To launch the new year, on Saturday, January 13 the O’Donnell Institute partnered for the first time with the Crow Collection of Asian Art to present a symposium on the global histories of ceramics. Called Talavera and Ceramic Connections: East Asia, West Asia, and the Americas, the symposium brought together an all-star team of distinguished scholars to study and respond to the Crow’s stunning new exhibition Clay Between Two Seas: From the Abbasid Court to Puebla de los Angeles. The exhibition’s curator Farzaneh Pirouz was joined by Denise Leidy (Curator of Asian Art at Yale University Art Gallery), Guy Thomson (Professor Emeritus of Latin American History at University of Warwick), Jessica Hallet (Researcher in Art History at the Universidade Nova de Lisboa), Ronda Kasl (Curator of Latin American Art at the Metropolitan Museum), and William Sargent (Curator Emeritus of Asian Export Art at the Peabody Essex Museum) for three morning lectures held at the Dallas Museum of Art and an afternoon of gallery-based break-out sections at the Crow. Like the exhibition itself, presentations and conversations were truly global in scope, ranging from sixth-century China to ninth-century Basra to sixteenth-century Mexico to circa-1900 New York. Our own Sabiha Al Khemir presided over the morning session, and Rick Brettell and Crow curator Jacqueline Chao moderated a closing panel in the afternoon.

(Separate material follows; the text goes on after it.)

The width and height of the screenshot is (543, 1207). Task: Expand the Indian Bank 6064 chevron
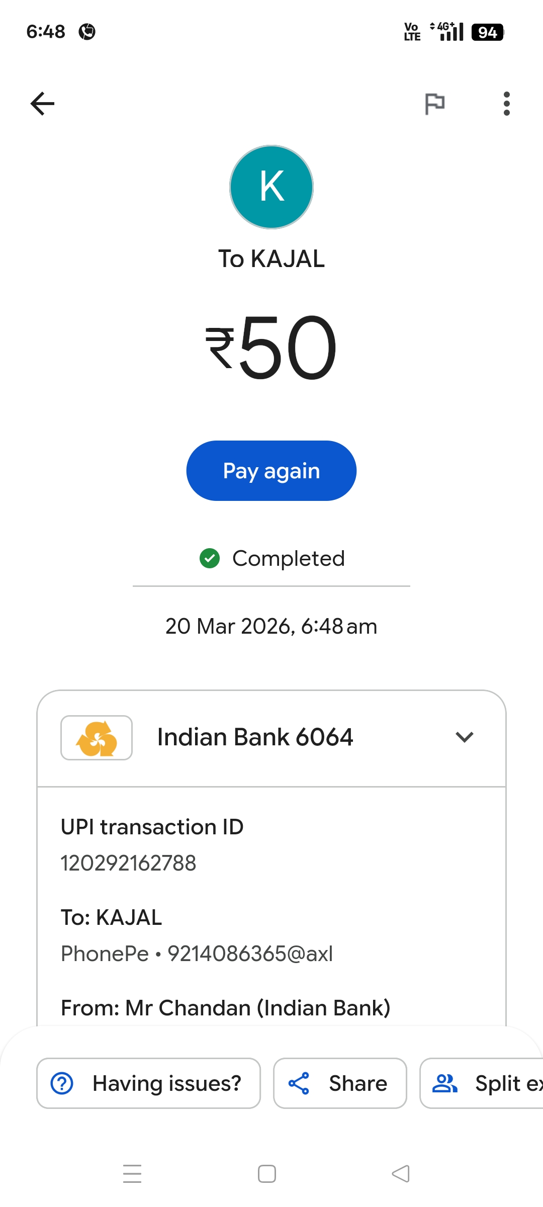(x=464, y=737)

By all accounts the symposium was a great success, and it’s precisely the kind of program that we are passionate about presenting: collaborative, object-led conversations with broad art historical implications. At the same time that speakers treated specific art historical questions like the origins of the use of cobalt blue in ceramics, the day raised larger questions with broad art historical significance: How is a complex technology transferred across space, time, and culture? How do objects made in one medium like clay dialogue with other mediums like glass and silver? How do local industries like that of Talavera in Puebla intersect with histories of class, race, and national politics? And how do our art histories of porcelain, for example, shape our practices of collecting—and vice versa? These and other questions that emerged from conversations and close looking will chart the course for future research.
If you were among the many friends and colleagues who joined us on Saturday, thank you for coming! If you were not able to attend, there is still time to see the exhibition before it closes in Dallas on February 12 and travels to Puebla, Mexico. It’s not to be missed!